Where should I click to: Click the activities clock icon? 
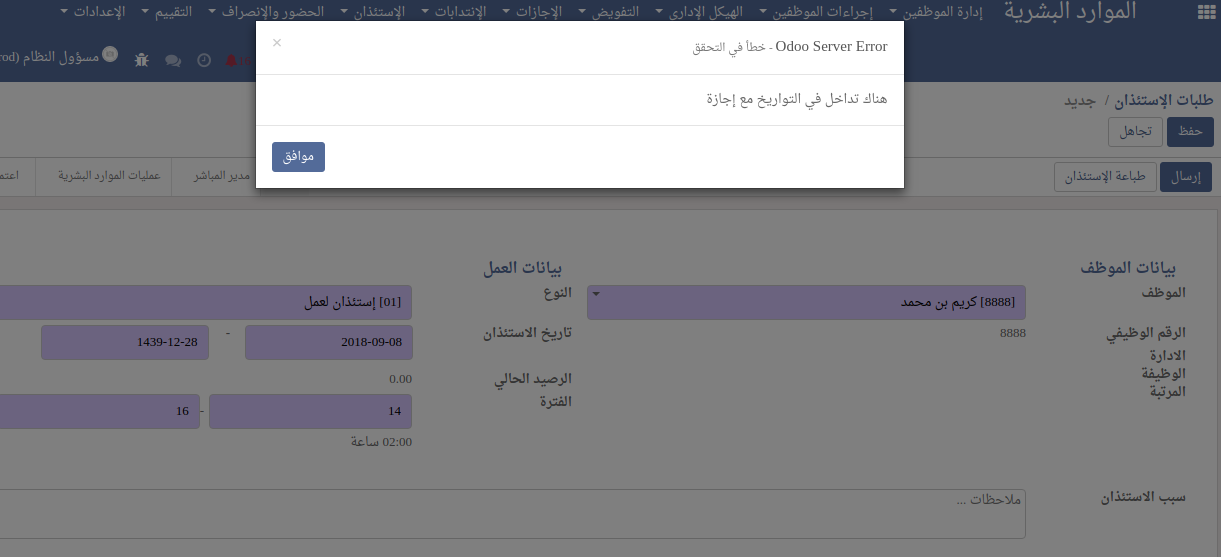(204, 60)
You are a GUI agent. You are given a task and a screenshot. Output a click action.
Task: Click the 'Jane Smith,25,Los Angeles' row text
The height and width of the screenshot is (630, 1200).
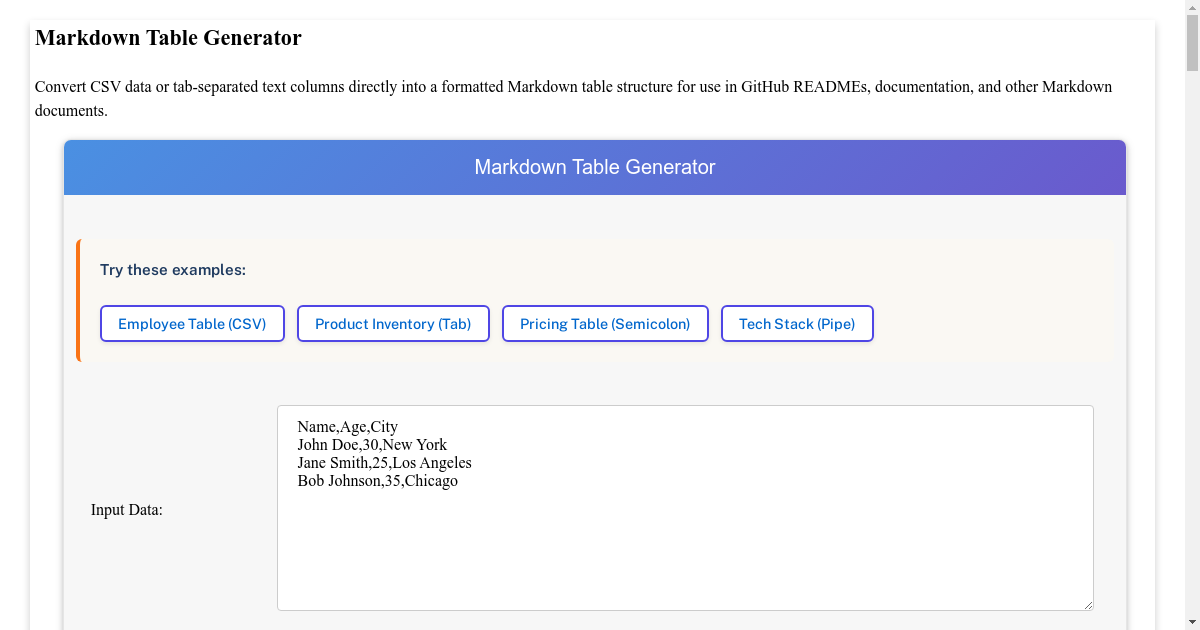coord(384,463)
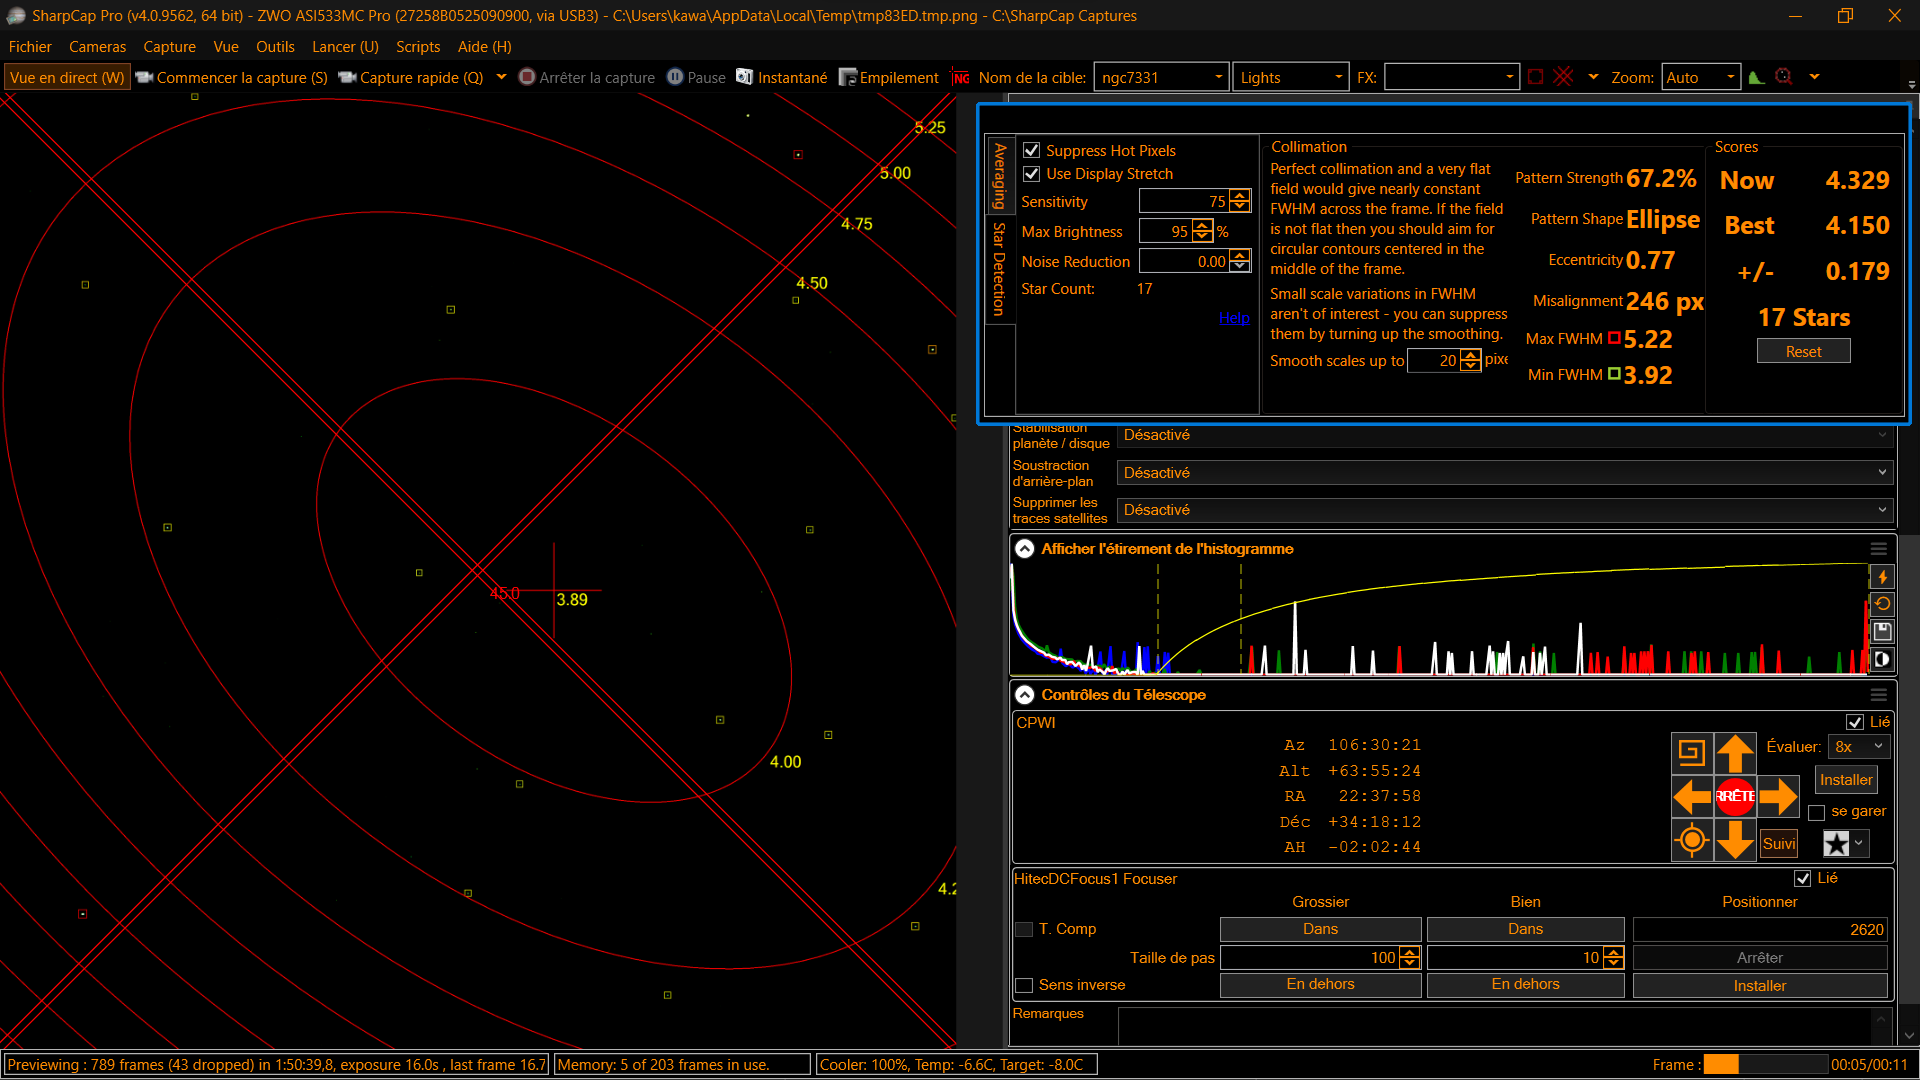Toggle the Use Display Stretch checkbox
Screen dimensions: 1920x1080
1032,174
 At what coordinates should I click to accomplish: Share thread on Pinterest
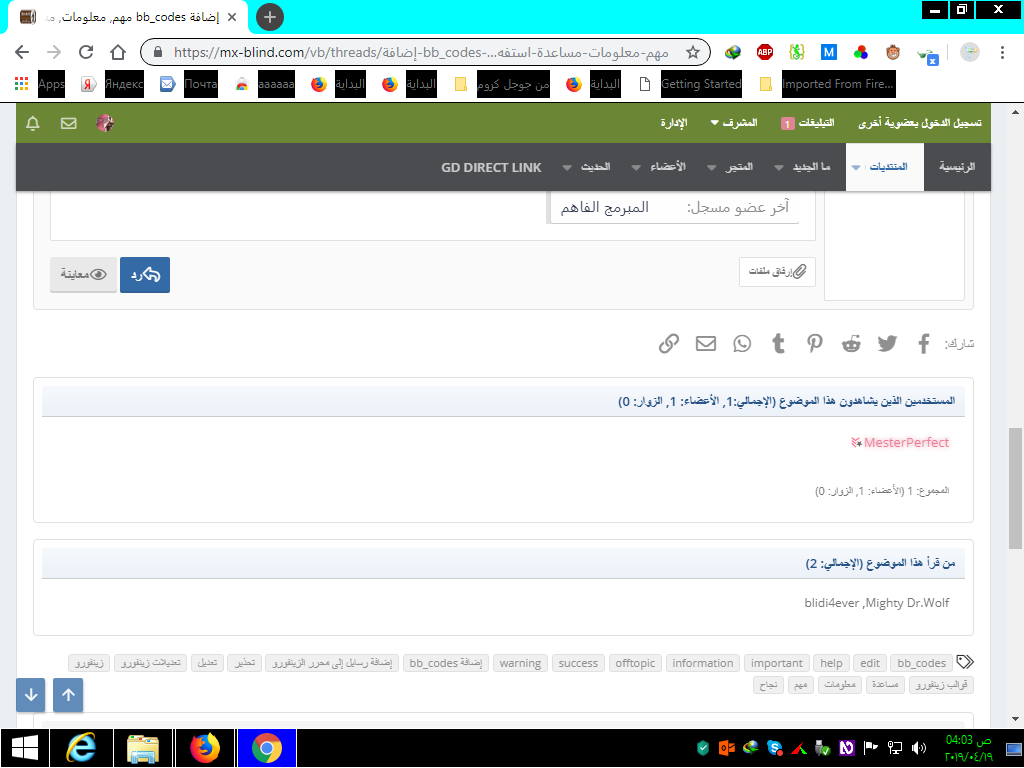tap(815, 344)
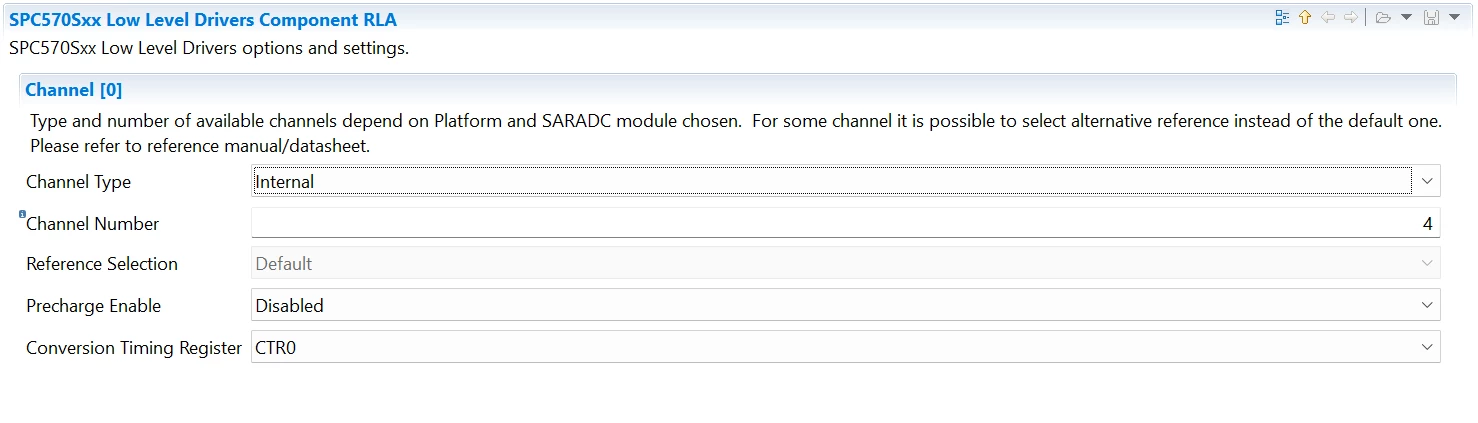
Task: Click the chevron of Channel Type dropdown
Action: [x=1426, y=182]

**WORK INSTRUCTION:** Beginning with the line that contains "You are a GUI" and ending with the last line of the data, restate each line word for word. Exclude the pictures.

**RESULT OF THE TASK:**
You are a GUI agent. You are given a task and a screenshot. Output a click action.
Task: Click the 'Jane Smith,25,Los Angeles' row text
The height and width of the screenshot is (630, 1200).
coord(384,463)
Toggle the Use Display Stretch checkbox
Screen dimensions: 1920x1080
1032,174
 At what coordinates should I click to accomplish: Share thread on Pinterest
tap(815, 344)
Task: Click the chevron of Channel Type dropdown
Action: [x=1426, y=182]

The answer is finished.